# Is Hooke's law really not working, or is it me being dummy?

• I
• Ara wolf
In summary: If you have a system made of a spring and a mass on a frictionless surface, just like in the first picture. If you pull the mass away from its equilibrium position and reach X1, the restoration force of the spring at X1 will be F1. If you keep pulling it and reach the X2 point, you will have an F2. If X2=2.X1 then F2 should also be two times bigger than F1 based on the hook's low. correct? So the graph will be something like the second picture.The graph is a sinusoidal wave.
Ara wolf
TL;DR Summary
I'm wondering why do we have a sinusoidal wave instead of a triangular wave when we describe a simple oscillation.
Hello everyone,

I'm a new member, and you might see me around from now on. I'm now on a path to understanding the mathematics behind a complicated mechanical machine. My knowledge is basically what I learned during my school days and also during university courses, and for me, it was mostly based on memorizing the formulas and doing homework! Now I'm trying to understand the real fundamentals. Before I start, I should apologize for my poor English, Please just bear with me. So here is my question:

Imagine you have a system made of a spring and a mass on a frictionless surface, just like in the first picture. If you pull the mass away from its equilibrium position and reach X1, the restoration force of the spring at X1 will be F1. If you keep pulling it and reach the X2 point, you will have an F2. If X2=2.X1 then F2 should also be two times bigger than F1 based on the hook's low. correct? So the graph will be something like the second picture. Now imagine that after pulling it to X2 you let the object go, the spring will pull it, it goes all the way to the left, reaches -X2, and reaches -X2, and then comes back to X2. Since we have no friction, there will be no waste of energy, and the restoration force for any X should be the same any time it passes that point. it means if I want to stop the object with my hand at X1, I should do so by a applying a force as big as the one I applied the first time that I pulled the spring so far to X1 which is also as big as the restoration force of F1 but in the opposite direction. So it should exactly track the same graph of the second picture each time. That means the graph should be a triangular wave, like in the 3rd picture. And since the force is F=ma and your mass in this example is constant, the graph for acceleration should also look similar, but this movement is a simple harmonic oscillation, and the graph for acceleration in a simple harmonic system is shown as a sinusoidal wave! So am I losing some points? Is Hook's law not working, or is there a problem with my logic?

Welcome to PF.

In your schooling so far, have you learned any calculus, specifically Differential Equations? It's a lot more intuitive to understand a spring-mass sinusoidal oscillation if you're comfortable with the DE that describes the motion.

vanhees71
Let's start with something simpler. Your third drawing, labeled force vs. displacement, does not express Hooke's Law.

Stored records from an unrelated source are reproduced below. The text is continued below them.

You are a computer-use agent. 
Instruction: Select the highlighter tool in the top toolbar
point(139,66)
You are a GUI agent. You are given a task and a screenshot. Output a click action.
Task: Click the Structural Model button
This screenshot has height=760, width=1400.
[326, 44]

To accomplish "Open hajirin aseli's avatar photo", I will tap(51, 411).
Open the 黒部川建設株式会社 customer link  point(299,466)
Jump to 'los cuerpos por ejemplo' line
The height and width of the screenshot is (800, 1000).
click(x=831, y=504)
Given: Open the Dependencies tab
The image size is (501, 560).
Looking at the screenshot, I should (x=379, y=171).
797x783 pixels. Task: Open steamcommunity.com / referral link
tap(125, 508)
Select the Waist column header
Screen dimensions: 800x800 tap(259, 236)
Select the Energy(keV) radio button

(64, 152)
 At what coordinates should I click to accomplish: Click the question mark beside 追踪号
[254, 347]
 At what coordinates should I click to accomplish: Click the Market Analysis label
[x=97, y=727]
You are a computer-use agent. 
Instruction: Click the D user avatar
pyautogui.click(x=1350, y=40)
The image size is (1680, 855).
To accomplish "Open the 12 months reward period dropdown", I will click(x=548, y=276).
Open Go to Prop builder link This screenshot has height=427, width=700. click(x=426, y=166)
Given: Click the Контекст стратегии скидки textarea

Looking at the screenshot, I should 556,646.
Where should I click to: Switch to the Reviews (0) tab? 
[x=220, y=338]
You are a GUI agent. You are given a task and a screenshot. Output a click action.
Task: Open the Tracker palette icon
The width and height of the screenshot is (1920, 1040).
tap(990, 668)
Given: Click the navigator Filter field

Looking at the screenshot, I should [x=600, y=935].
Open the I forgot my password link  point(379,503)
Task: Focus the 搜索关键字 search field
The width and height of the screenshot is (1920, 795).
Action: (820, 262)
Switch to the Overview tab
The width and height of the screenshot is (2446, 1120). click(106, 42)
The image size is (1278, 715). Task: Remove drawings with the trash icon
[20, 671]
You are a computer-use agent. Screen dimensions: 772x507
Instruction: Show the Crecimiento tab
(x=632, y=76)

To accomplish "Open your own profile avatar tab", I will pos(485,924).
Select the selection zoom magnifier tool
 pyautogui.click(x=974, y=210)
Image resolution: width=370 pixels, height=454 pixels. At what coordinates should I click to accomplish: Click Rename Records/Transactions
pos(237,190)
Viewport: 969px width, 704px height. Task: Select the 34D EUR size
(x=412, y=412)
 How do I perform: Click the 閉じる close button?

vanhees71, malawi_glenn, Nugatory and 1 other person
Ara wolf said:
TL;DR Summary: I'm wondering why do we have a sinusoidal wave instead of a triangular wave when we describe a simple oscillation.

That means the graph should be a triangular wave, like in the 3rd picture.
The 3rd picture is just not a plot of oscillation at all. Oscillation would have displacement on the vertical axis and time on the horizontal axis.

vanhees71 and hutchphd
I think the OP's calculation is that if ##F = kx##, then ##a = \frac k m x## (okay so far), but then (and this is the problem) ##x = \frac k m t##.

The last equation, however, represents constant velocity, with ##v = \frac k m## and zero acceleration. And not the varying acceleration we have in a spring system.

vanhees71
@Ara wolf in addition to my points above, note also:

You have force in the same direction as displacement. You should have ##F = - kx##.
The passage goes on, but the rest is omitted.